RNA editing is a widespread, post-transcriptional molecular phenomenon that diversifies hereditary information across various organisms. However, little is known about genome-scale RNA editing in fungi. In this study, we screened for fungal RNA editing sites at the genomic level in Ganoderma lucidum, a valuable medicinal fungus. On the basis of our pipeline that predicted the editing sites from genomic and transcriptomic data, a total of 8906 possible RNA-editing sites were identified within the G. lucidum genome, including the exon and intron sequences and the 5'-/3'-untranslated regions of 2991 genes and the intergenic regions. The major editing types included C-to-U, A-to-G, G-to-A, and U-to-C conversions. Four putative RNA-editing enzymes were identified, including three adenosine deaminases acting on transfer RNA and a deoxycytidylate deaminase. The genes containing RNA-editing sites were functionally classified by the Kyoto Encyclopedia of Genes and Genomes enrichment and gene ontology analysis. The key functional groupings enriched for RNA-editing sites included laccase genes involved in lignin degradation, key enzymes involved in triterpenoid biosynthesis, and transcription factors. A total of 97 putative editing sites were randomly selected and validated by using PCR and Sanger sequencing. We presented an accurate and large-scale identification of RNA-editing events in G. lucidum, providing global and quantitative cataloging of RNA editing in the fungal genome. This study will shed light on the role of transcriptional plasticity in the growth and development of G. lucidum, as well as its adaptation to the environment and the regulation of valuable secondary metabolite pathways.

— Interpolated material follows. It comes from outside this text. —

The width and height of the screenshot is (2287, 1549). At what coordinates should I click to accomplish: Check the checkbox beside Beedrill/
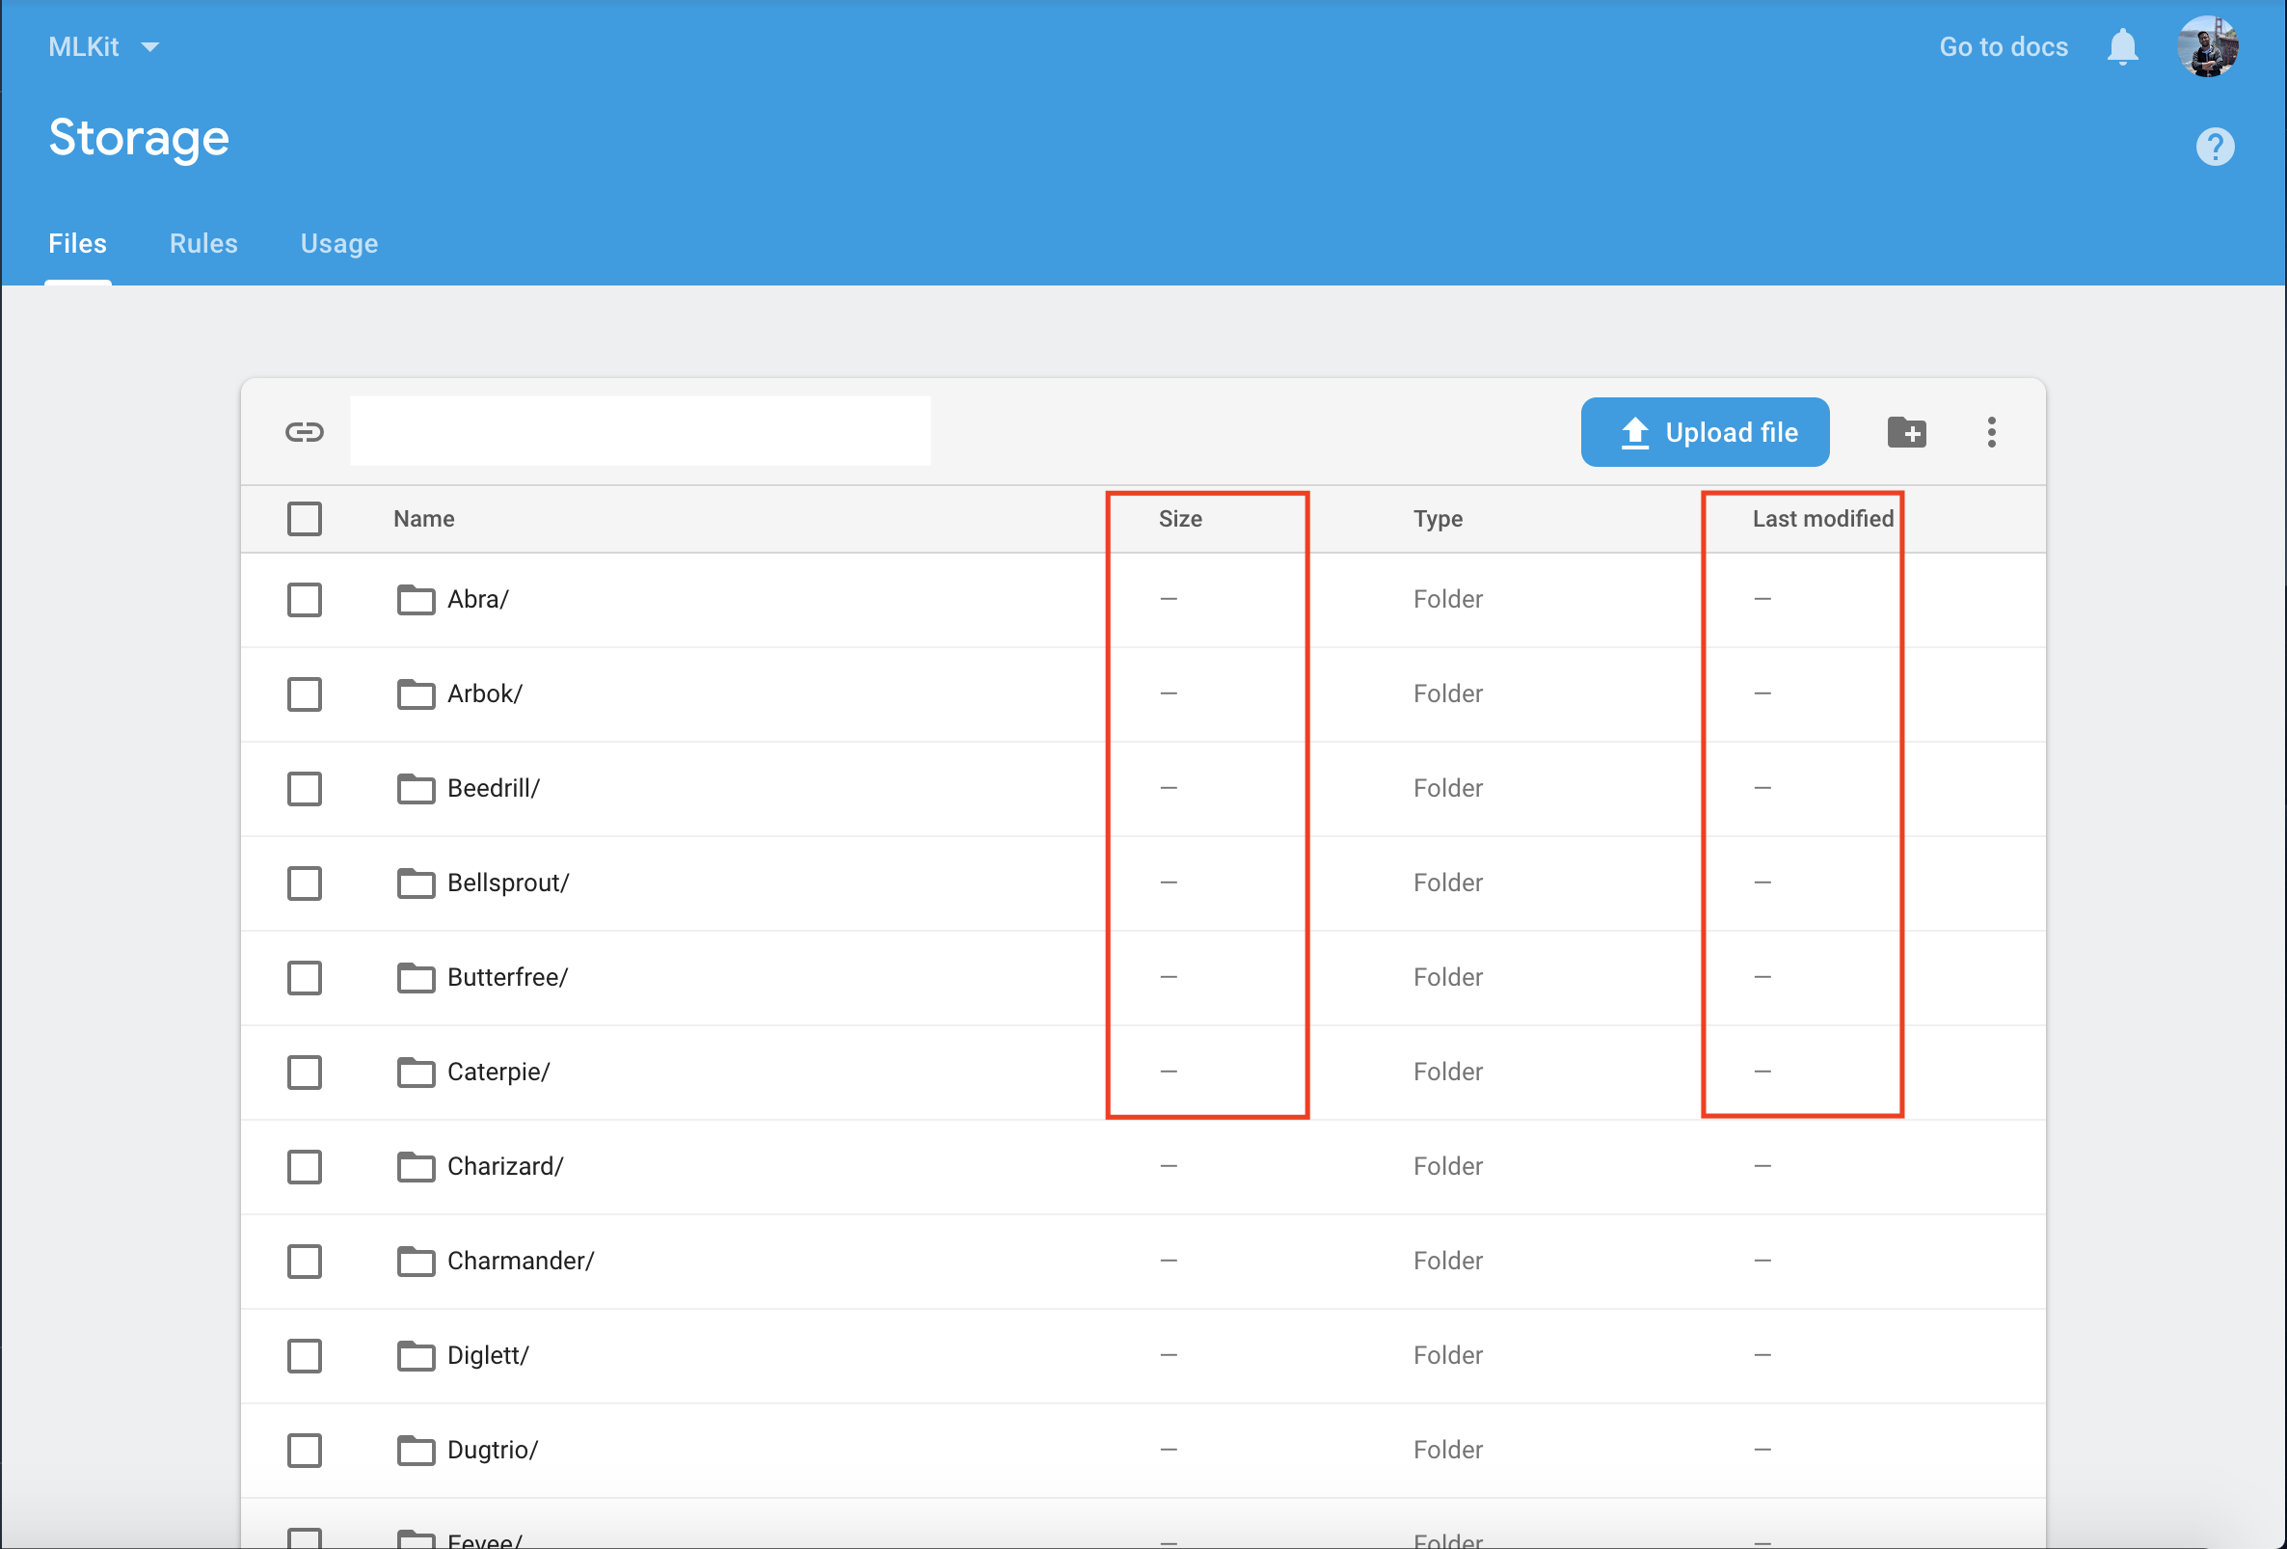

Keywords: Ganoderma lucidum; RNA editing; RNA-Seq.

Figure 1

Pipeline flowchart for calling RNA-editing sites. Raw inputs include RNA-Seq reads sequenced by 454 and Illumina and genomic 454-reads produced by diploid genome resequencing. These sequences were filtered and analyzed further in this pipeline.

Figure 2

Distribution of RNA-editing loci in fruiting bodies.

Figure 3

RNA-editing types and RNA-editing degree in different genomic regions. (A–D) Distribution of RNA-editing types on the gene models, including CDS (A), 5′-UTR (B), 3′-UTR (C), and introns (D). (E–F) Distribution of RNA-editing levels on the entire genome (E) and protein-coding regions (F).

Figure 4

Influence of RNA editing on amino acid substitutions in the coding regions. (A) Frequency of codon change at three codon positions. (B) Proportion of nonsynonymous and synonymous substitution of amino acids for different editing types. RNA-editing types above the horizontal dashed line indicate that the proportion of nonsynonymous substitution and synonymous substitution is >1.

Figure 5

Phylogenetic and domain analysis of ADATs and ADARs. (A) Unrooted tree of ADATs and ADARs. The number of bootstrap replications was set as 1000 for testing the confidence level of the phylogenetic tree. Only bootstrap values >50 are shown. (B) A schematic of ADAR and ADAT enzymes. The domain structures were highlighted by using different colors. dsRBD: double-stranded RNA-binding domain (PF00035); A_deamin: adenosine deaminase (PF02137); z-alpha: adenosine deaminase z-alpha domain (PF02295); dCMP_cyt_deam_1: cytidine and deoxycytidylate deaminase zinc-binding region (PF00383).

Figure 6

Validation of predicted RNA-editing sites by Sanger sequencing. (A-D) The chromatogram traces of both strands, which were generated from gDNA and cDNA, are shown. The blue vertical line indicates editing sites on both strands.

Figure 7

Comparison of RNA and protein secondary structures for RNA-editing transcripts. (A) RNA secondary structure of phosphoglucomutase involved in polysaccharide biosynthesis. RNA-editing sites were located at 306,124 and 306,136 of GaLu96scf_34. Minimum free energy was shown as the value of “dG.” Blue letters and arrows represent original bases or amino acids. Red letters and arrows represent edited bases or amino acids. (B) Protein secondary structure of phosphoglucomutase. For each protein, the α-helix (Alpha helix) represents protein secondary structures; the question mark represents disordered/unstructured amino acids; “confidence” refers to the confidence of secondary structure and disordered/unstructured amino acids. (C) The change of RNA secondary structure of mevalonate kinase in the mevalonate pathway. RNA-editing sites were located at 1,010,080 of GaLu96scf_8.